The Frederick Lee Lectures
Now in their thirteenth year, the Frederick Lee Lectures are a three-part series of history presentations that attract hundreds of lifetime learners each year. Recent themes have focused on the summer community in Madison, our historic homes and farms, shipbuilding, important women figures, and local stories of war, crime, and punishment. This year the lectures will focus on immigrant stories and the notion of becoming American.
The Society is humbled by the support the Lectures receive from the community. The Madison Foundation and Connecticut Humanities have provided generous financial support. We also thank the Town of Madison for its longtime provision of Memorial Town Hall and the First Congregational Church for Hubley Hall, the new home of the lectures.
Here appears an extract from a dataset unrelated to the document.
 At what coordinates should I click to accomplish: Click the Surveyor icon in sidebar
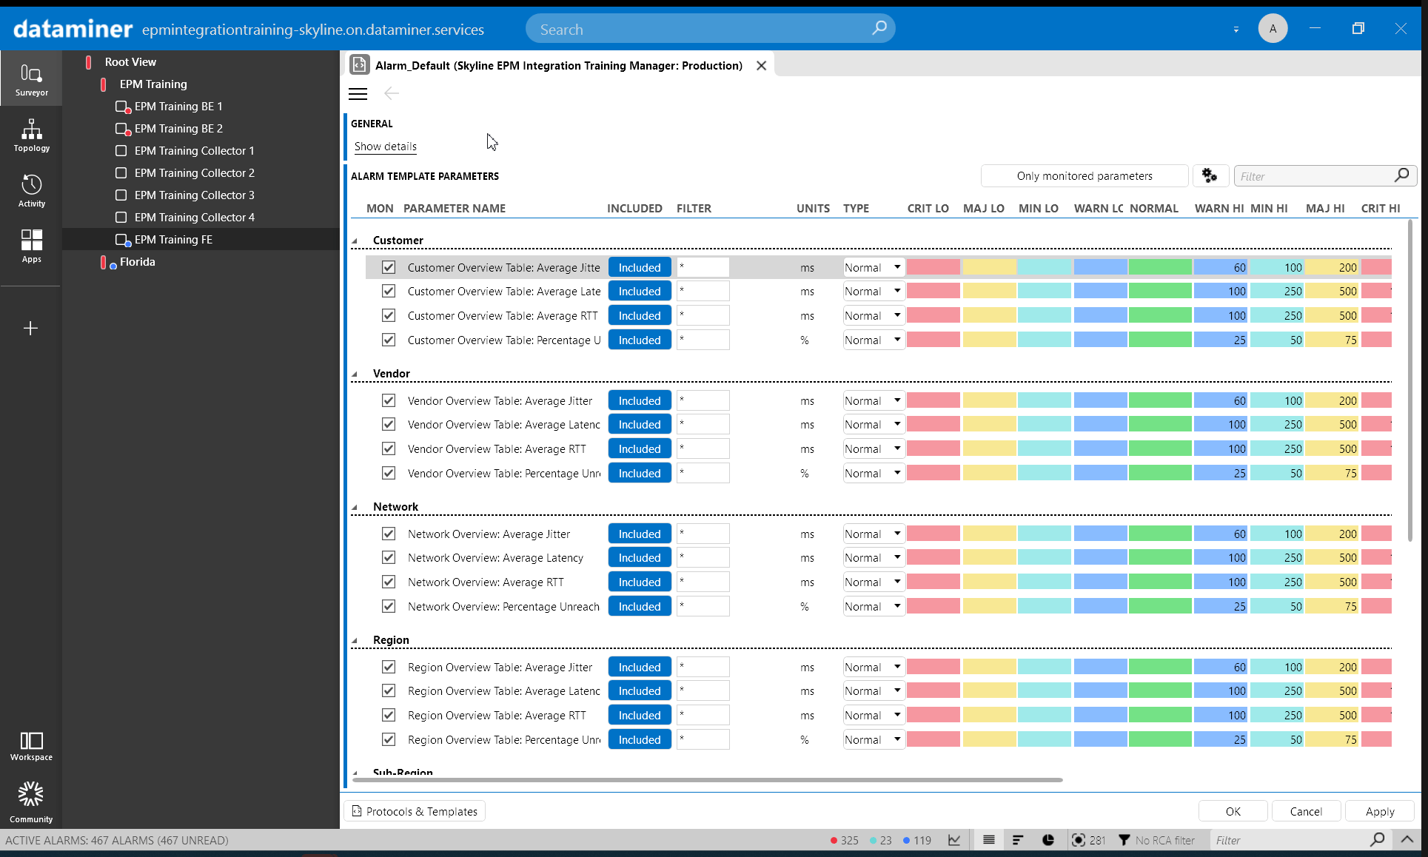click(29, 80)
The MHS remains grateful to be part of a town that values history and supports local civic organizations.
Madison’s Immigrants: Stories of Becoming American
January 12 (snow date January 19)
The Riveting Tale of the Protestant Outcasts Who Settled New England and Built Strong Communities of Faith, Industry, and Innovation
Presenter: Duo Dickinson, local architect and author, opens the series with a presentation on religion and the founding of the American Republic. With characteristic wit and scholarship, Dickinson asserts that New England was settled by “radical rejectionists and hard zealots.” His talk will focus on the Puritans who fled Europe seeking religious freedom and founded communities centered around the meetinghouse and the village green. He will conclude with the establishment of Madison’s First Congregational Church, its place of prominence on the town green, and its major architectural elements. This talk will reveal the intensity of the brutal confrontation between the Old World and the world on these shores.
February 9 (snow date February 16)
Migration of Germans to Madison
Presenter: Fred Raudat
Madison native, professor, and history enthusiast Fred Raudat will chronicle the nineteenth- and early twentieth-century migration of Germans to Madison when the Lectures continue in February. As a German-American with deep roots in Madison, Raudat will explore how these immigrants assimilated into their adopted community while preserving their cultural heritage through the establishment of the Lutheran church, social clubs, and strong ethnic neighborhoods. Comprising the largest immigrant group to reach America’s shores, the Germans in America became known as the “silent majority.” Raudat’s presentation will feature photos and artifacts documenting the lives and contributions of Madison’s first non-English-speaking immigrant group.
March 8 (snow date March 15)
Immigrant Merchants at the Turn of the Century
Presenter: Roxanne Coady
Roxanne Coady, owner of R. J. Julia Booksellers, will deliver the final lecture. Her presentation will focus on the immigrant merchants who owned and operated thriving Main Street businesses—from the Monroe Building, anchored now by Walker Loden, to the sycamore tree beneath which the Schmeddlings ran a successful bakery for several years. Coady will bring to life the personal stories of the British, Czech, German, Irish, Italian, and Russian men and women who embraced Yankee principles of thrift and ingenuity and built successful lives in Madison.
Important Visitor Information
Admission Fee: $5 adults; $4 MHS members; $2 students and children ages 10 and older
Location: Hubley Hall at the Franklin A. Bower Church House
The First Congregational Church of Madison
On the historic Madison Green (26 Meetinghouse Lane)
All programs are recommended for adults and children 10 and older.
Note: In the event of inclement weather, each program will be delayed until the immediately following Sunday.